Interestingly, in Python/PyPy, the count using fixed-point arithmetic appears to be significantly slower than using rational arithmetic. Probably this is due to inefficiencies introduced by my custom code, but may speak to the efficiency of Python's fractions library.

For a more apples-to-apples comparison, the following graph compares only the fastest desktop platforms:

Figure

The Rust implementation is significantly faster across each mode; roughly between 3× and 10× faster. Each election is counted in Rust in under 1 second.

And turning to the entire point of this endeavour, the following graph compares the web-based platforms:

Figure

Again, the Rust-based WebAssembly implementation is significantly faster across the board; roughly between 4× and 11× faster. Using floating- and fixed-point arithmetic, the election is counted in the browser using WebAssembly in under 1 second, more than an order of magnitude better than the ≥10 seconds seen using Transcrypt.
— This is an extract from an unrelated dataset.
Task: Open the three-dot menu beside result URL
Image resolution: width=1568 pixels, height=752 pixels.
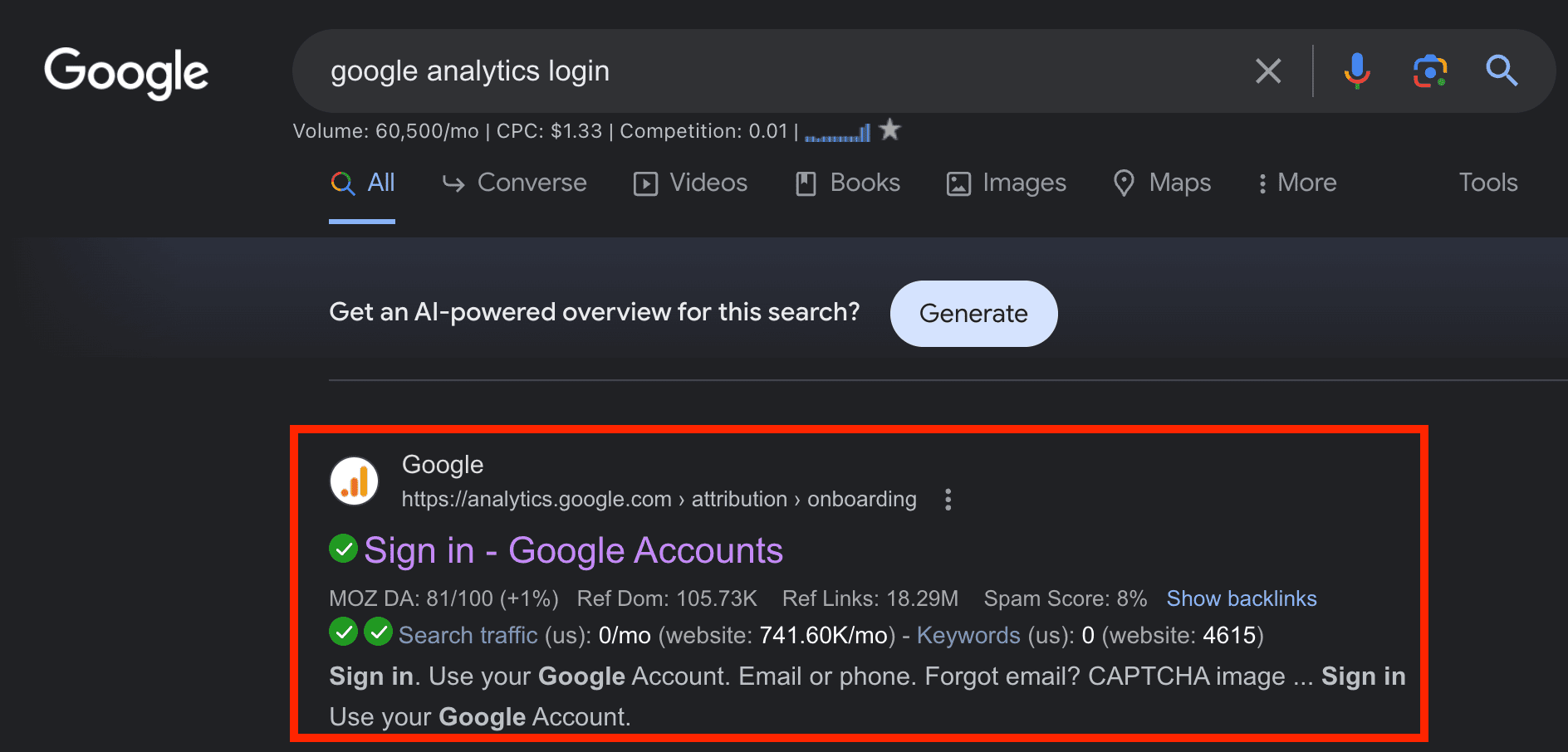Action: [948, 499]
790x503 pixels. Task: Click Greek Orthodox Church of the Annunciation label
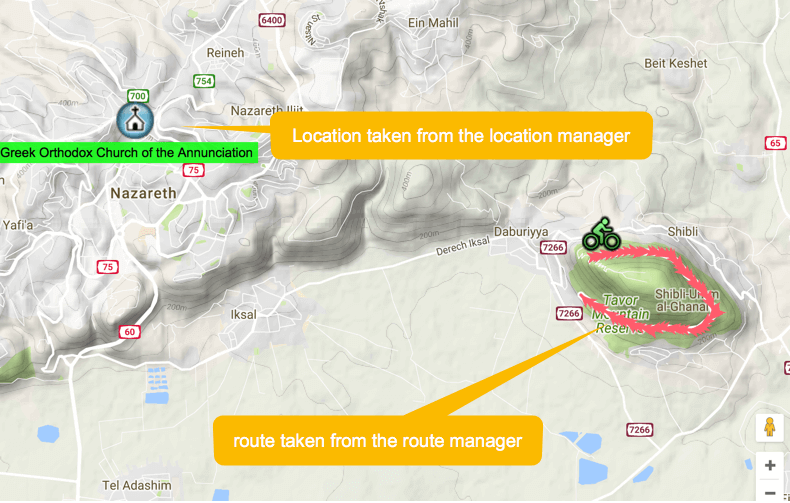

WebAssembly is also faster than Transcrypt using rational arithmetic, but the difference is smaller than the other modes, and smaller than the corresponding difference between desktop platforms. This is likely due to the use of the pure Rust num-rational instead of rug/GMP, as rug/GMP requires libc and is not available for WebAssembly.

Tradeoffs

These performance gains seen with WebAssembly are not without tradeoffs. Obviously, older browsers do not support WebAssembly, potentially reducing the accessibility of OpenTally. Additionally, the compiled WebAssembly is larger than the equivalent Javascript produced by Transcrypt. One factor contributing to this is Rust's monomorphisation of generics, which effectively results in one copy of the count implementation per numeric mode.

At the time of writing, pyRCV2 is approximately 102.2 KiB of Javascript when minified. When gzip-compressed (level 9), this amounts to 21.4 KiB to download.

On the other hand, OpenTally is currently 520.6 KiB of binary WebAssembly, and 17.2 KiB of minified Javascript. When gzip-compressed (level 9), this sums to 153.9 KiB to download.

Note also that OpenTally currently implements only a subset of pyRCV2's features. As OpenTally receives further development, this difference in file size is bound only to grow.